Se você ler a mídia oficial, poderá concluir que uma batalha séria está sendo travada por Israel e os seus mais fervorosos apoiantes para enfrentar uma aparente nova onda de anti-semitismo no Ocidente.
Artigo após artigo, somos informados de como Israel e os órgãos de liderança judaica ocidental estão exigindo a nossa preocupação e indignação, num momento em que aumento do ódio antijudaico incidentes. Organizações como o Community Security Trust no Reino Unido e a Liga Anti-Difamação nos EUA produzir relatórios extensos sobre o aumento implacável do anti-semitismo, especialmente desde 7 de Outubro, e alertam para a necessidade urgente de tomar medidas.

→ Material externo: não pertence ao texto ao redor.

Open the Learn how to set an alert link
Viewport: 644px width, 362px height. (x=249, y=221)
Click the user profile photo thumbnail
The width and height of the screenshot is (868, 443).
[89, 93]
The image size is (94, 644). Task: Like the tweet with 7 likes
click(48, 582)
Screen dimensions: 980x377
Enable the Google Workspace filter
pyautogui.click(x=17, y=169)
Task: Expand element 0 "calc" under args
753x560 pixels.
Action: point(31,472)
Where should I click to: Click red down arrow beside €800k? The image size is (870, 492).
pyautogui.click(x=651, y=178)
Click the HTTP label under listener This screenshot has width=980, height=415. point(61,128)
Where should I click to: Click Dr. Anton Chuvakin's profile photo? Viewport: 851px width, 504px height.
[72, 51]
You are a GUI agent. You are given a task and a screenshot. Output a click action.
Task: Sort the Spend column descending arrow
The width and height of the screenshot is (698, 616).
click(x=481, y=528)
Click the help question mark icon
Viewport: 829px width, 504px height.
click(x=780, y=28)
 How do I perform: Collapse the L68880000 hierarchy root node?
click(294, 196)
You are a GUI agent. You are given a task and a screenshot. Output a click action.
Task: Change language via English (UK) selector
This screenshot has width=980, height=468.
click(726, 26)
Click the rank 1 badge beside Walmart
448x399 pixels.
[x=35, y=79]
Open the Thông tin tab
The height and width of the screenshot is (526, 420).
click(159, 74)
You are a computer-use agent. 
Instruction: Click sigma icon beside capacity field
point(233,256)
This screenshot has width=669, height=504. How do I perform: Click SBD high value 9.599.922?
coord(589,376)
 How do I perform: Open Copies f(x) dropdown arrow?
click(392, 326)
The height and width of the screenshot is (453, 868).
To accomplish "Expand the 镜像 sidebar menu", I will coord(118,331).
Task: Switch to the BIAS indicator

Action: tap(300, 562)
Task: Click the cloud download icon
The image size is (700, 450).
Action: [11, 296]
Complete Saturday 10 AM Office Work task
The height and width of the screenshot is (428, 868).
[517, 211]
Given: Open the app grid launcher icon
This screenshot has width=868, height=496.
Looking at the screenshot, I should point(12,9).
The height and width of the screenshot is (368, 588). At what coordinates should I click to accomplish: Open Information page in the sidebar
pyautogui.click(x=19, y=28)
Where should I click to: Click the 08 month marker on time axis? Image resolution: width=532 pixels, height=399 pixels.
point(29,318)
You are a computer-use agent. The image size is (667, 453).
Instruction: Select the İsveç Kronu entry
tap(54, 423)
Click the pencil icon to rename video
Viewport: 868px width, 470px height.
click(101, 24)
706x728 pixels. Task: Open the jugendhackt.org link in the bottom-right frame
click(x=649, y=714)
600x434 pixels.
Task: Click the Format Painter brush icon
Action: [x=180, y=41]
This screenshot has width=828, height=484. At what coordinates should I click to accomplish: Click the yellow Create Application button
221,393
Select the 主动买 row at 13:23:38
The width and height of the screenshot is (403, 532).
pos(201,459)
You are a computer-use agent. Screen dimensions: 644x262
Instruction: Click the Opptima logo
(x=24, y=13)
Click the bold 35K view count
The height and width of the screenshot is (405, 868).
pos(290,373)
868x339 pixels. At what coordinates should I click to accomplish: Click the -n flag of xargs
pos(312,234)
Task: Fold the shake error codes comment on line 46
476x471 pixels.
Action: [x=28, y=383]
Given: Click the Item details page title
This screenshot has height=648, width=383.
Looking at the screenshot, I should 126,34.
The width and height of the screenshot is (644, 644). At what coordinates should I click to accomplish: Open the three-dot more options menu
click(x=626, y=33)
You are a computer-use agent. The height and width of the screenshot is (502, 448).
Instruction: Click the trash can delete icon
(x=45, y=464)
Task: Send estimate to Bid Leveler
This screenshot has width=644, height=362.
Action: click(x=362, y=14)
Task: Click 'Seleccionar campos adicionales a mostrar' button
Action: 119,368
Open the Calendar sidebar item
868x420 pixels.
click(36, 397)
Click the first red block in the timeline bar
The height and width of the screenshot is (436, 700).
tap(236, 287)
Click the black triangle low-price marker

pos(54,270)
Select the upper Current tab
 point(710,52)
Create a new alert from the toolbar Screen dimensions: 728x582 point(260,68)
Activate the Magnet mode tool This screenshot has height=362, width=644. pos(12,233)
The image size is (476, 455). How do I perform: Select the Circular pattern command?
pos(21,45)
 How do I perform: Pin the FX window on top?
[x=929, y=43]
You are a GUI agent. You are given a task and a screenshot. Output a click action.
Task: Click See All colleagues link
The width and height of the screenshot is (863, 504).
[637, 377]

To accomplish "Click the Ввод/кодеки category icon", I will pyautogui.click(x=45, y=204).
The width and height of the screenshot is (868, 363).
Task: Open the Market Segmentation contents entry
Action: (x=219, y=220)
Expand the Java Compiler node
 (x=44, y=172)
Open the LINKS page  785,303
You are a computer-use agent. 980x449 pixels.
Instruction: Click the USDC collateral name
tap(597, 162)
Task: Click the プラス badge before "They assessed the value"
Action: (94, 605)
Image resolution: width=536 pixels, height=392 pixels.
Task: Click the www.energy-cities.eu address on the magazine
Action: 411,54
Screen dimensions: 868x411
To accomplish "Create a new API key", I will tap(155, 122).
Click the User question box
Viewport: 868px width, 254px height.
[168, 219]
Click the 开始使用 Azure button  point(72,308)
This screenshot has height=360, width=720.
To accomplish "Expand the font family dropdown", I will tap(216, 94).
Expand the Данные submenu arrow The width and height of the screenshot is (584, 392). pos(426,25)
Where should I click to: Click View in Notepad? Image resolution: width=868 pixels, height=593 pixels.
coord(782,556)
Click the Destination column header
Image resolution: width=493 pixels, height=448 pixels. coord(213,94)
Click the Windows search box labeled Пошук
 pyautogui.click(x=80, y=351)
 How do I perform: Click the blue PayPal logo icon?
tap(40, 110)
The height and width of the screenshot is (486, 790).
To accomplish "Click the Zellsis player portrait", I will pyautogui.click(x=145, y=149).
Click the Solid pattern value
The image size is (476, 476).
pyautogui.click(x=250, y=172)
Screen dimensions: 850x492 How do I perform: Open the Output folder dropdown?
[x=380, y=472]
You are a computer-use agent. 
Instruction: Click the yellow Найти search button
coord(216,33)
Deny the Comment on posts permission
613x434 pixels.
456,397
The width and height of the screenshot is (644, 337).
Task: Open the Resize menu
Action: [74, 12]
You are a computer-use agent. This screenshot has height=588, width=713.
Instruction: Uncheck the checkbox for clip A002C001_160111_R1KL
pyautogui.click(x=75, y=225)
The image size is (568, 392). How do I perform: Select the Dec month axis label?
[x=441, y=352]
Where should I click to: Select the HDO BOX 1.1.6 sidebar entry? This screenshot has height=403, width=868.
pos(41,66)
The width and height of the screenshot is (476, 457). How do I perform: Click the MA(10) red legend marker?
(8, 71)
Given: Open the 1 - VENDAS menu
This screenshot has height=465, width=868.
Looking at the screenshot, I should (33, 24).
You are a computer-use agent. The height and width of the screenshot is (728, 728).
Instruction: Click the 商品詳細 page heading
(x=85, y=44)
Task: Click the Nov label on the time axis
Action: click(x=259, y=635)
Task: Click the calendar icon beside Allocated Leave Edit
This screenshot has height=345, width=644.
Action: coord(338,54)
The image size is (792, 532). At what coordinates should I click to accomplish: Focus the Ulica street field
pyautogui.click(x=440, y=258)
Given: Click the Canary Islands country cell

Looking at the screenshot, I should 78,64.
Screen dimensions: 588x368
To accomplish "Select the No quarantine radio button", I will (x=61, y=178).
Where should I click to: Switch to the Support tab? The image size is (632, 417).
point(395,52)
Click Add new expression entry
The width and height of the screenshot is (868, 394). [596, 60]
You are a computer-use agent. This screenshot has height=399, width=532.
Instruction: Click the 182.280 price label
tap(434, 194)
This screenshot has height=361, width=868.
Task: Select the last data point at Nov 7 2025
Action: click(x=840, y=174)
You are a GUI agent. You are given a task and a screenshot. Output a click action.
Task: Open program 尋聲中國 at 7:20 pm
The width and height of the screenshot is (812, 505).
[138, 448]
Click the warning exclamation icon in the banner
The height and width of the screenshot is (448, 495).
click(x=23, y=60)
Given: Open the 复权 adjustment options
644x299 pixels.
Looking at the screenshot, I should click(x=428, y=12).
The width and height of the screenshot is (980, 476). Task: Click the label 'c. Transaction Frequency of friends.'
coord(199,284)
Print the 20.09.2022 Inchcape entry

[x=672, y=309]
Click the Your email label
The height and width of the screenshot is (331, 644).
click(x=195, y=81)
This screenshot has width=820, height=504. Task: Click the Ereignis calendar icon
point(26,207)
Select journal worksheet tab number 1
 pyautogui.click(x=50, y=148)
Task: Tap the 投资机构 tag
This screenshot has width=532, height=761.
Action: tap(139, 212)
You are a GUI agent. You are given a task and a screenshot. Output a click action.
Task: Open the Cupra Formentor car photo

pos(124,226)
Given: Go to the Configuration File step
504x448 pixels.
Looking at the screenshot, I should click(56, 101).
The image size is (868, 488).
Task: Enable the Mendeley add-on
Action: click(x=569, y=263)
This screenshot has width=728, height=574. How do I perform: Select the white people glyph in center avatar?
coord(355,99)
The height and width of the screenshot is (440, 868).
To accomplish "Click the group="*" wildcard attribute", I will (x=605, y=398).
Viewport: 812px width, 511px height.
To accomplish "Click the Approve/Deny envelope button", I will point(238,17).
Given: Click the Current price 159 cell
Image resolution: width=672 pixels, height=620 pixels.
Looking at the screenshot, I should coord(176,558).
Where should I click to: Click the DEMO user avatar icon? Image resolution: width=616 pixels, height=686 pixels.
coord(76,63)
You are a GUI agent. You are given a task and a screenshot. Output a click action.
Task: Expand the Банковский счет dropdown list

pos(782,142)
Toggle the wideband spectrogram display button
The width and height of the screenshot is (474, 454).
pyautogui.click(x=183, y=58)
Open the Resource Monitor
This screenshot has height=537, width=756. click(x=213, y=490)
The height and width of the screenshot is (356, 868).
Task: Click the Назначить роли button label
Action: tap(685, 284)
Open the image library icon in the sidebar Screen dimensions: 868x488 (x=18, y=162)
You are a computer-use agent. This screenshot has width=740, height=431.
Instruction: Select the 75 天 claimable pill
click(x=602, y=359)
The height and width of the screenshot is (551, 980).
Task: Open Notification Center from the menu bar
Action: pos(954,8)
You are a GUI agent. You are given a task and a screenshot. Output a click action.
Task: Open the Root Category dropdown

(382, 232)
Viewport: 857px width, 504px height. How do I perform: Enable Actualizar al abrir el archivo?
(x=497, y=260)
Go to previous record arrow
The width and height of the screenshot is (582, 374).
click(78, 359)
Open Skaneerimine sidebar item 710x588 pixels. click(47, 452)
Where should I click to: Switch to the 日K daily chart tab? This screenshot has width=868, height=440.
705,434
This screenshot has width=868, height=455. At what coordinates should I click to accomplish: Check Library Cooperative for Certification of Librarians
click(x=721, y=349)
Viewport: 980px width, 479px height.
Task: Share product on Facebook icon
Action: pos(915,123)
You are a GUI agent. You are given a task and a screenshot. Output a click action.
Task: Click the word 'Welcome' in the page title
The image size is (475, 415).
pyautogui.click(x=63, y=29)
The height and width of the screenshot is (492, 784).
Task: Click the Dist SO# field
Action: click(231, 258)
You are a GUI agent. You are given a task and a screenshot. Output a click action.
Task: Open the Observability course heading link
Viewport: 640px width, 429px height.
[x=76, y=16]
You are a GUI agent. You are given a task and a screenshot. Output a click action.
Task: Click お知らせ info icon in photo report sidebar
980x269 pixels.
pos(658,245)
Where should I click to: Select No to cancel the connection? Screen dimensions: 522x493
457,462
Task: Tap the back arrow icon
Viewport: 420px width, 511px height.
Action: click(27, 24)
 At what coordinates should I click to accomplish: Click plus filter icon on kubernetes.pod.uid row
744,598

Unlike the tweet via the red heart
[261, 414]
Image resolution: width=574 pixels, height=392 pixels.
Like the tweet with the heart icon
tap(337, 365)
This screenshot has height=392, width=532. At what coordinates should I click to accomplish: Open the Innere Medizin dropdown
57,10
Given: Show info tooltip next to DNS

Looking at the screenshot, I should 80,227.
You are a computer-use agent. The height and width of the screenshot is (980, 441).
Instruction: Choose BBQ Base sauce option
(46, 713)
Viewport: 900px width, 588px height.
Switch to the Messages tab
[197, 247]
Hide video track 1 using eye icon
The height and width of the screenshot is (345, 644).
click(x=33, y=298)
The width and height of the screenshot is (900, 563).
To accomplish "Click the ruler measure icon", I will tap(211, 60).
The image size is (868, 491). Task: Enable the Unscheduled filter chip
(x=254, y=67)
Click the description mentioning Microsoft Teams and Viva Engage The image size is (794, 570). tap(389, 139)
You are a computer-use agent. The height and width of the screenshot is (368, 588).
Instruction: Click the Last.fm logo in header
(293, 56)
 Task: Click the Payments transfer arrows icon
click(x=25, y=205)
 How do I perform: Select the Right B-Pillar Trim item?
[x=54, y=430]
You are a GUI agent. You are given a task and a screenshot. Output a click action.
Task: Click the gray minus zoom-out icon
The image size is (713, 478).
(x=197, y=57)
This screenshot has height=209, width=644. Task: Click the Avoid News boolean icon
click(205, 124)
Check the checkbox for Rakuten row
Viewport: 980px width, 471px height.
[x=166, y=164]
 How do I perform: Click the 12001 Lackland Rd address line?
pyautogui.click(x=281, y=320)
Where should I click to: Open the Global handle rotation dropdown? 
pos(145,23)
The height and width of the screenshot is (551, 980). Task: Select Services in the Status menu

Não há dúvida de que existe uma ameaça real de anti-semitismo e, como sempre, ela provém em grande parte da extrema direita. As acções de Israel – e a sua falsa alegação de representar todos os Judeus – apenas ajudam a atiça-lo.
Este pânico moral é claramente egoísta. Desvia a nossa atenção das provas prementes e demasiado concretas de que Israel está a cometer um genocídio em Gaza – que massacrou e mutilou muitas dezenas de milhares de inocentes.
Em vez disso, redirecciona a nossa atenção para alegações ténues de uma crise de anti-semitismo cada vez mais profunda, cujos efeitos tangíveis parecem limitados e para os quais as provas são claramente exageradas.
Afinal de contas, um aumento do “ódio aos judeus” é praticamente inevitável se redefinirmos o anti-semitismo, como fizeram recentemente as autoridades ocidentais através da Aliança Internacional para a Memória do Holocausto. nova definição, para incluir a antipatia para com Israel – e no momento em que Israel parece, até mesmo para o Tribunal Mundial, estar realizando um genocídio.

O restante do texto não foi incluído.